* [DOCUMENT PASSAGE]

○ ○ ○ ○ ○ ○ ○

May 2017 weather event in Quebec, Canada

Spring snowfall and heavy rain caused floods in southern Quebec on 3 May 2017. In total, 5,371 residences were flooded, 4,066 people were forced from their homes, and 261 municipalities were affected, largely in the Outaouais Region, the Greater Montreal Area, the Montérégie, the Mauricie, the Gaspésie and the Côte-Nord regions. The floods were listed as the third most significant weather event of 2017 by the Canadian Meteorological and Oceanographic Society.

Montreal and Laval then declared a state of emergency over the flooding.

==Background==
While rising water levels due to melting snow and ice is common in the spring, cool weather and large spring snowstorms added to the issue. The March 2017 North American blizzard added another 70 centimetres of snow along the Saint Lawrence River Valley.

This issue was exacerbated by heavy rain in April and early May 2017. Montreal alone received 156 millimetres of rain in April, twice the monthly average and nearly beating the record of 159 mm from 2005.

==First floods==
In the beginning of April, rising temperatures led to melting snow, which increased water levels in the Chaudière River. On 10 April, Quebec Route 276 was briefly closed between Saint-Joseph-de-Beauce and Saint-Joseph-des-Érables due to flooding, and minor flooding was reported in communities in the watershed.

○ ○ ○ ○ ○ ○ ○

* [PROBLEM DESCRIPTION] Extend the passage on the May 2017 Quebec floods, picking up after its last sentence.

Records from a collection
○ ○ ○ ○ ○ ○ ○

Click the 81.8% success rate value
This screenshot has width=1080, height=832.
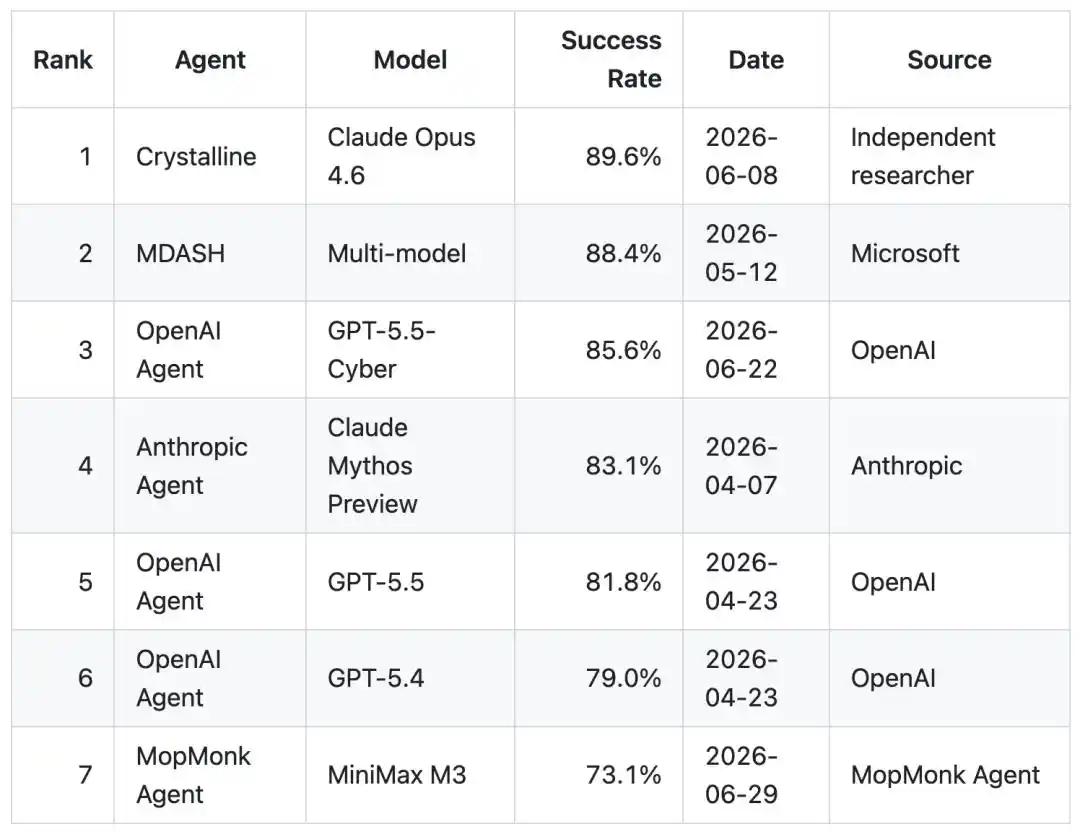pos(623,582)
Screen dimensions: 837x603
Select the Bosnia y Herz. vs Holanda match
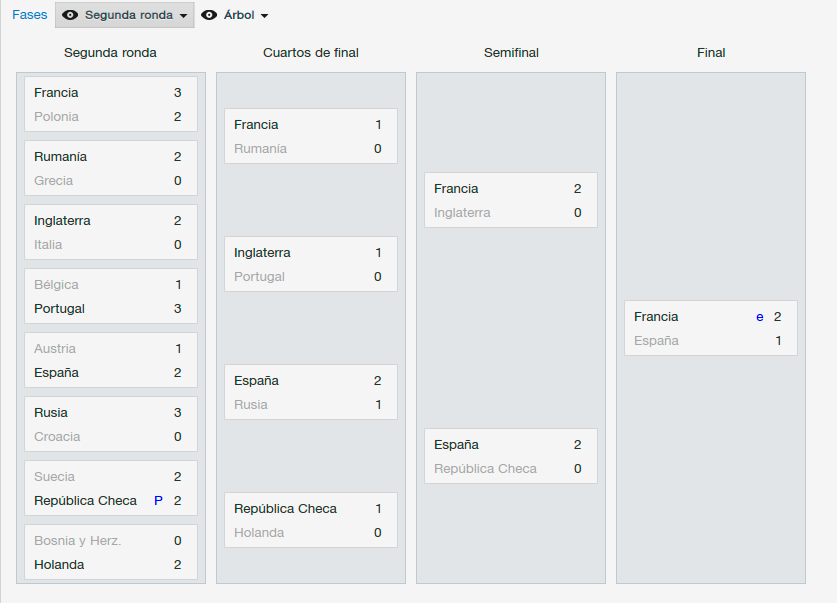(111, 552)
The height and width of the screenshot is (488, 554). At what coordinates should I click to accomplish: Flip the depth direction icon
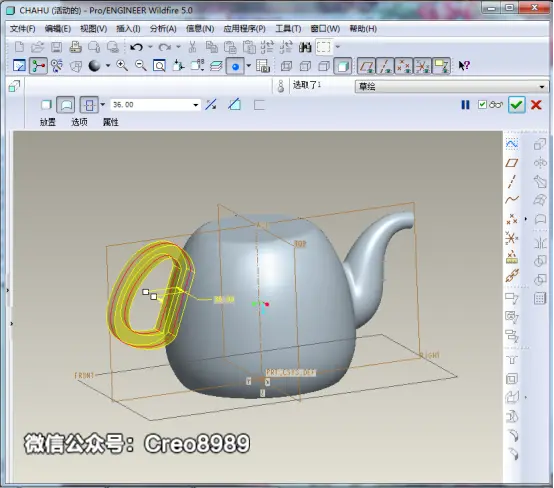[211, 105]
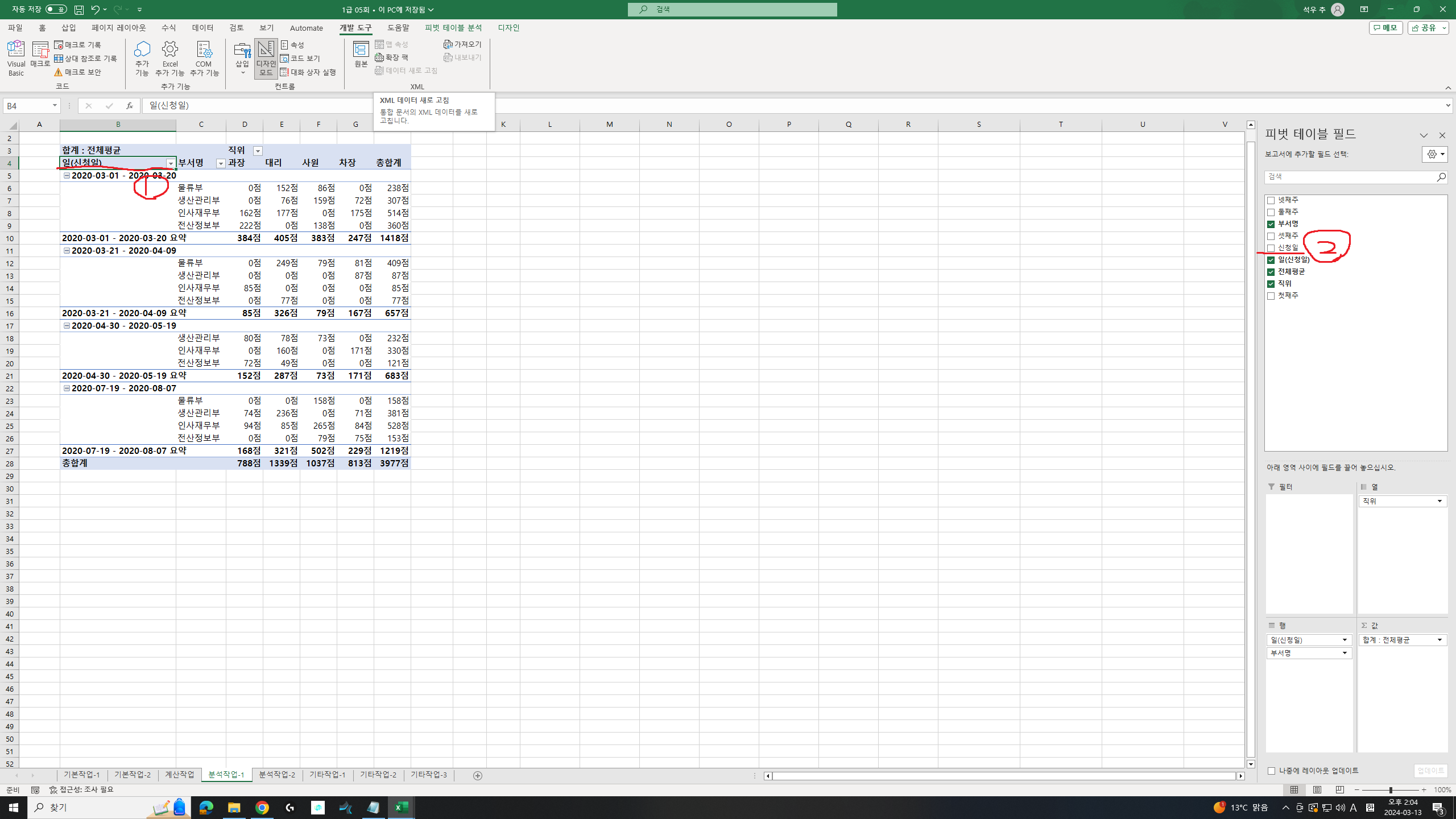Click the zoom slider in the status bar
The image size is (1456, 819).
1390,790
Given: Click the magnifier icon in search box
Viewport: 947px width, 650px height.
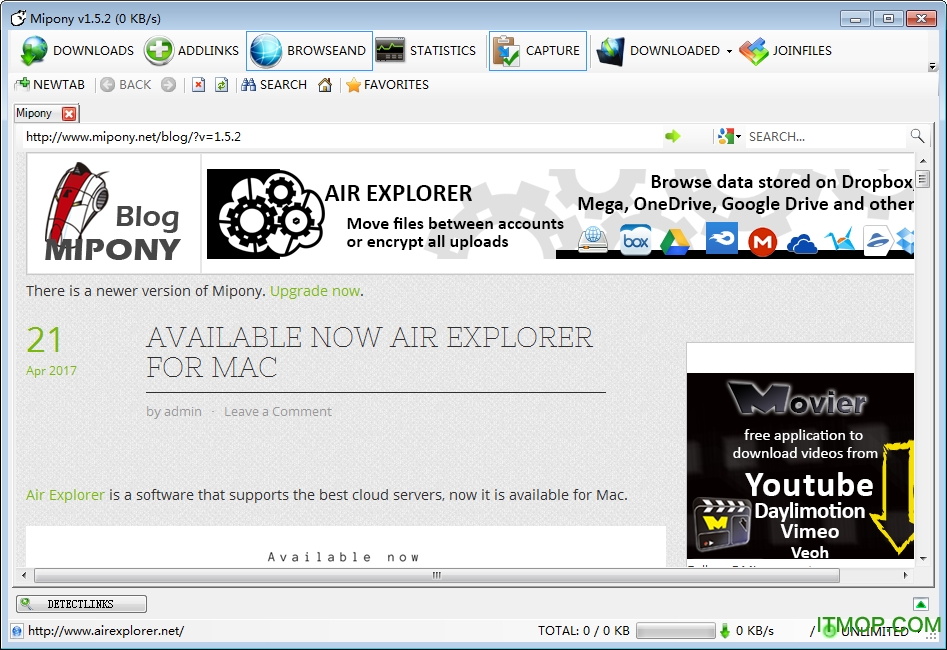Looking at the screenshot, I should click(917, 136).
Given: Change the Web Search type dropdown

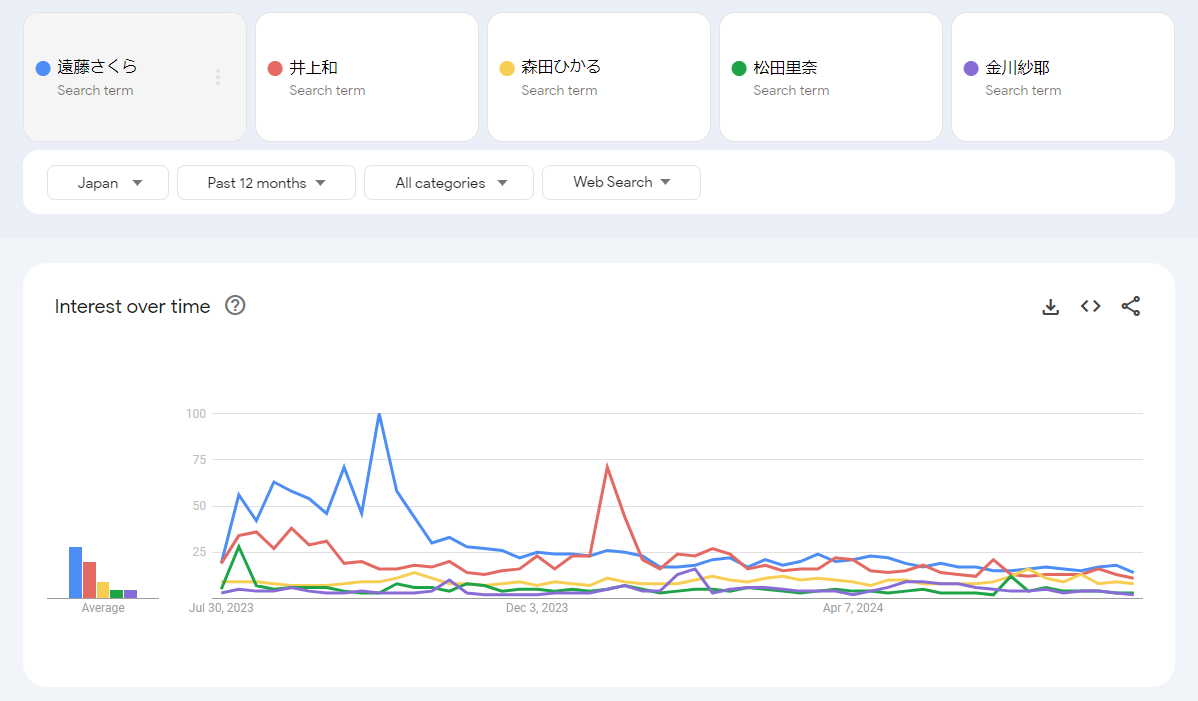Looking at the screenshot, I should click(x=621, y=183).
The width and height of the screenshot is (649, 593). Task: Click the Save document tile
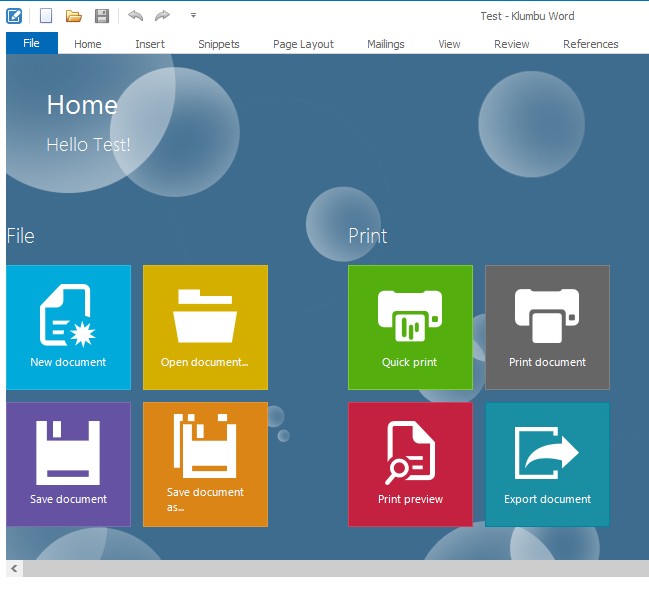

○ ○ ○ ○ ○ ○ ○

* [REPLY]
In the Eastern Townships, several communities were affected by the floodwaters, closing roads in ten municipalities, including Danville, Lingwick, Saint-Ludger and Ayer's Cliff, with the communities of Asbestos and Weedon being the worst hit.

==Major flooding==

===Mauricie===
On 30 April, the level of the Saint-Maurice River began to rise, causing concern among the public. The rising floodwaters washed out portions of Quebec Route 155 (one of the only links between the towns of La Tuque and Trois-Rivières) and the road between La Tuque and the Atikamekw community of Wemotaci. Route 155 remained closed to traffic until 8 May, when it was reopened to all but heavy vehicles. Until this point, people traveling between La Tuque and Trois-Rivieres needed to drive through the Saugenay Region, then down to Quebec City and Autoroute 40, which tripled the amount of travel time.

===Outaouais===
Flooding began in the Outaouais region on 20 April, when the Ottawa River flooded areas of Pontiac, while the Petite-Nation River flooded roads in the town of Saint-André-Avellin. Surrounding towns of Ripon, Cayamant, Duhamel, Gracefield, Montpellier and Waltham also experienced flooding, isolating some residents.

Portions of Quebec Autoroute 50 were flooded on 7 May after nearly two feet of rain over the proceeding two days. Emergency work by Transports Quebec reopened two lanes of the three-lane highway by 9 May. The closure of Autoroute 50 and surrounding flooding caused both the federal government and provincial government to close their offices in Gatineau, rather than have employees risk coming in.

Transport Quebec closed several roads on 7 May, including the Galipeault Bridge, due to rising water levels.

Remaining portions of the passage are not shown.